= Beginning of Section =

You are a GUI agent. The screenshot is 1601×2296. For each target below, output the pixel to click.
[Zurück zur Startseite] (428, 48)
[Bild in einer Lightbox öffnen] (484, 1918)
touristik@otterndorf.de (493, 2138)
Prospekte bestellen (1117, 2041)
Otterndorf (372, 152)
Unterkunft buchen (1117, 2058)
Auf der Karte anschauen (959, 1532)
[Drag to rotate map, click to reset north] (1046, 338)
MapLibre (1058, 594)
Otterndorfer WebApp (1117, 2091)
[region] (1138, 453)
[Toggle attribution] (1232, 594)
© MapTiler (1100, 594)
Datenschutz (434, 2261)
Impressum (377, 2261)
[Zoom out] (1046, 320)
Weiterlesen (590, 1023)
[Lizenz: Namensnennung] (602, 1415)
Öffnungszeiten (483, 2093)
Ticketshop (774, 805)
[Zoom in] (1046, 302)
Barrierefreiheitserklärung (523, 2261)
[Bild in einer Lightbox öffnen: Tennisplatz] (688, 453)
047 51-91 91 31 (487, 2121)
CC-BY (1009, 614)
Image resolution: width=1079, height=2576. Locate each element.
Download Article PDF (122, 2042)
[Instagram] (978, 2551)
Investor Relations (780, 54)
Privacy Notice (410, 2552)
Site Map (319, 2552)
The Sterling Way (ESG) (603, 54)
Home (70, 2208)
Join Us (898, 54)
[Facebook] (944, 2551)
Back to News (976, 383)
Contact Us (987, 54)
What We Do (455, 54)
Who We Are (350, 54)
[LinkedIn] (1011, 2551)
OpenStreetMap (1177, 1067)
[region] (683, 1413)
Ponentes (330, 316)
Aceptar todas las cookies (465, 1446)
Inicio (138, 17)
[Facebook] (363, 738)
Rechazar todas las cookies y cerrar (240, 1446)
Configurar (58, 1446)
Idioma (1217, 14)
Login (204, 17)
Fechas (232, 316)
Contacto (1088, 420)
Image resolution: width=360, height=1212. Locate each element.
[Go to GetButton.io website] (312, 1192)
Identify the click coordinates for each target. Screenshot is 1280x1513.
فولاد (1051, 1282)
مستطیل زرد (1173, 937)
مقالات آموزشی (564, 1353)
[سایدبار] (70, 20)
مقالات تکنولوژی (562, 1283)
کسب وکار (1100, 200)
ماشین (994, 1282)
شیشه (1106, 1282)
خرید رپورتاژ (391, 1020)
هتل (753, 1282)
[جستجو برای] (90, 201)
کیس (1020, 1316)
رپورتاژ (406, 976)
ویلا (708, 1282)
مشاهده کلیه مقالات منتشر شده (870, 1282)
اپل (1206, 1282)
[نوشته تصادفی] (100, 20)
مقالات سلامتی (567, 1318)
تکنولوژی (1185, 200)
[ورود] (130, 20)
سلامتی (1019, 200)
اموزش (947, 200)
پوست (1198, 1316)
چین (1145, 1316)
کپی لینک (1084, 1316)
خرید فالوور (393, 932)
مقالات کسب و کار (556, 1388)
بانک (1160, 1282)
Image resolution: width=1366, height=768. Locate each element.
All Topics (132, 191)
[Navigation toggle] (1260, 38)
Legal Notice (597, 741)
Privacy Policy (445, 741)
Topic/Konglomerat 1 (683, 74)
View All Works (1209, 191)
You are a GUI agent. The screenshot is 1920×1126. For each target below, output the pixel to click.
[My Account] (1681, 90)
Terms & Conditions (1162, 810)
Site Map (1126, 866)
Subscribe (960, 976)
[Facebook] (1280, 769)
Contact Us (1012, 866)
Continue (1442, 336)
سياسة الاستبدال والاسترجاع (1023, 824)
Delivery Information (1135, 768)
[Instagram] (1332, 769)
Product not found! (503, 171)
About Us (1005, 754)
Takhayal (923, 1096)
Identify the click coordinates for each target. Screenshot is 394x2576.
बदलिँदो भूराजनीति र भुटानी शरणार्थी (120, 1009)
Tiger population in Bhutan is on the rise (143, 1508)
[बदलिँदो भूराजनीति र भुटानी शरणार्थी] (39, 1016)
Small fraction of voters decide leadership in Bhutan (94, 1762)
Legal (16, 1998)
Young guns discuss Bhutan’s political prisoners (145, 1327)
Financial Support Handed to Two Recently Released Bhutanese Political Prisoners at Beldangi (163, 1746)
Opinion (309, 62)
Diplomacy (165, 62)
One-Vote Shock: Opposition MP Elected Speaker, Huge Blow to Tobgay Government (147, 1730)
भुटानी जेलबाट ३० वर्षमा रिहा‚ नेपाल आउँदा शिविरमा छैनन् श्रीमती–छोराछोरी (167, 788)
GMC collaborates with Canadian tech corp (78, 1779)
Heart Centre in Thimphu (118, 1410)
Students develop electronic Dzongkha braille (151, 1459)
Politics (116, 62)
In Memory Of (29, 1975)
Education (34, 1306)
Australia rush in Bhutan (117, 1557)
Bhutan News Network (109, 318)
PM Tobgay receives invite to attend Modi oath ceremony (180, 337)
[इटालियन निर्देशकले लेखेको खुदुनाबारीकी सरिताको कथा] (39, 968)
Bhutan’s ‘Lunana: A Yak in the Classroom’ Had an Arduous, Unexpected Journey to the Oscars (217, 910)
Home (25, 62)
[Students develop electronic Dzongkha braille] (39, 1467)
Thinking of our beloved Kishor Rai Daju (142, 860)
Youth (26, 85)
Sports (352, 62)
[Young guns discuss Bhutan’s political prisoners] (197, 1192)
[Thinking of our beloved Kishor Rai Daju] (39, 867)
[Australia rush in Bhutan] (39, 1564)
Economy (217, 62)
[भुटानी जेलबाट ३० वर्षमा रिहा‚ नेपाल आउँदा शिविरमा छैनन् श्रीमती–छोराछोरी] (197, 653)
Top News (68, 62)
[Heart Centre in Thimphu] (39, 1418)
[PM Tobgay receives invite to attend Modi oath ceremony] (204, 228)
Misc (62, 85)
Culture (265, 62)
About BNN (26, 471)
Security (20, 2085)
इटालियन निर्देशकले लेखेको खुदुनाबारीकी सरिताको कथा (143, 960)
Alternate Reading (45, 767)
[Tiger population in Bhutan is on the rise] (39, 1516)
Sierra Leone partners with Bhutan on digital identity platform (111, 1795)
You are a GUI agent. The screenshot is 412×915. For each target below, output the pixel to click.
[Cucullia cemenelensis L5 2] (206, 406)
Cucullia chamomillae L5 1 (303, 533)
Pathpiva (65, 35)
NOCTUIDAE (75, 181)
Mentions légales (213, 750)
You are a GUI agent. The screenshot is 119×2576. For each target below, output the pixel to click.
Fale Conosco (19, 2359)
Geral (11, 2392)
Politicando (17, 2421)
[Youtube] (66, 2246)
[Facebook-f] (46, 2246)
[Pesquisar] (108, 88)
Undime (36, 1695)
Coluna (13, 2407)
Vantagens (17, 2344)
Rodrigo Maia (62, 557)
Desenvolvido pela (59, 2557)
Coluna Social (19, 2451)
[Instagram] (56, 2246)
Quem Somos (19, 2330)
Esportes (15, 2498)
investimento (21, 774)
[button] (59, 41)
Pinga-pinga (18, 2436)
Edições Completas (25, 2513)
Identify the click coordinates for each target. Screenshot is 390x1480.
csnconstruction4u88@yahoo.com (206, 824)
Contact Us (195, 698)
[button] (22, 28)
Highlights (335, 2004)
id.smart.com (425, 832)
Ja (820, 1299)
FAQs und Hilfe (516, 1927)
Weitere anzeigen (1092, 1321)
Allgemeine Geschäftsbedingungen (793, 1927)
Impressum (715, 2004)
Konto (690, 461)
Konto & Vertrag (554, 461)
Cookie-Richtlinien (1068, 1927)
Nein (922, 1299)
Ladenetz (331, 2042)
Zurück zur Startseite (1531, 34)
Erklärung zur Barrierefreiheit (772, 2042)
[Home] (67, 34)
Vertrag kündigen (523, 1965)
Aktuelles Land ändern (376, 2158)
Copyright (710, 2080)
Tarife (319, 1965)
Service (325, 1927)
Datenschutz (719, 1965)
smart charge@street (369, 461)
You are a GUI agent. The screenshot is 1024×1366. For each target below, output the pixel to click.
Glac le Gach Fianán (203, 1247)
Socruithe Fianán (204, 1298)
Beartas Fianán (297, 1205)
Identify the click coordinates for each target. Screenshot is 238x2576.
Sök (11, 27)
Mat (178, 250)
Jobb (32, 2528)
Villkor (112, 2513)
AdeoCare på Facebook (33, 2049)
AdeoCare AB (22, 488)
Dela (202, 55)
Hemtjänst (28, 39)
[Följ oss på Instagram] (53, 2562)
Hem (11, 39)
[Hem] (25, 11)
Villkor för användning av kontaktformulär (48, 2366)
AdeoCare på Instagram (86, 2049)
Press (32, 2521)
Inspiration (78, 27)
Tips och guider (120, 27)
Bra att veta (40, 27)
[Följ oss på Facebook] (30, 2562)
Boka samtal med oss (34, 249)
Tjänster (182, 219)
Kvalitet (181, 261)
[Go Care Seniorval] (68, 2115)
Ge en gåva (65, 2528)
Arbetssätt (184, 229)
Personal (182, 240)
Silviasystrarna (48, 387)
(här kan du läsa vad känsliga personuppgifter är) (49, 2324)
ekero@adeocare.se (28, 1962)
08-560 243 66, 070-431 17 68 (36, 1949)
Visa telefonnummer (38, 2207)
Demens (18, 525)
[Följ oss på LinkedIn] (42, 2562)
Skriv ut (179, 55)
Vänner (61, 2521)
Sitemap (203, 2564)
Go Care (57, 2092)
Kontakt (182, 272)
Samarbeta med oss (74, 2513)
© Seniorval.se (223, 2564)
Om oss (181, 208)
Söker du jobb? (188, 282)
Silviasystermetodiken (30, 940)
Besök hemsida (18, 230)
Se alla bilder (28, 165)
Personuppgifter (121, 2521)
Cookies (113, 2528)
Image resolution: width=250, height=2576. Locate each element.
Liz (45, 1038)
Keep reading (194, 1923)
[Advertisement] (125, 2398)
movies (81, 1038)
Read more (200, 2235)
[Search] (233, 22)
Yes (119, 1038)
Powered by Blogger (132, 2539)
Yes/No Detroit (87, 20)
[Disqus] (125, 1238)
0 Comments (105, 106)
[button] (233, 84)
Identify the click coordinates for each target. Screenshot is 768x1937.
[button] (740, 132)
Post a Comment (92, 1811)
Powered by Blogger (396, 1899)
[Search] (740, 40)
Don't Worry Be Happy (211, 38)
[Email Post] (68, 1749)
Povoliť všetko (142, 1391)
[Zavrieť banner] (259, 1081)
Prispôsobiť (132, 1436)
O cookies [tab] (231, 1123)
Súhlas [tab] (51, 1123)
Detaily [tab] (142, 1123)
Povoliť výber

= End of Section =

▶ TO DO:
Up to and including the line with "Prospekte bestellen (1117, 2041)", please return the records exactly, beginning from their first line.

▶ RESULT:
You are a GUI agent. The screenshot is 1601×2296. For each target below, output the pixel to click.
[Zurück zur Startseite] (428, 48)
[Bild in einer Lightbox öffnen] (484, 1918)
touristik@otterndorf.de (493, 2138)
Prospekte bestellen (1117, 2041)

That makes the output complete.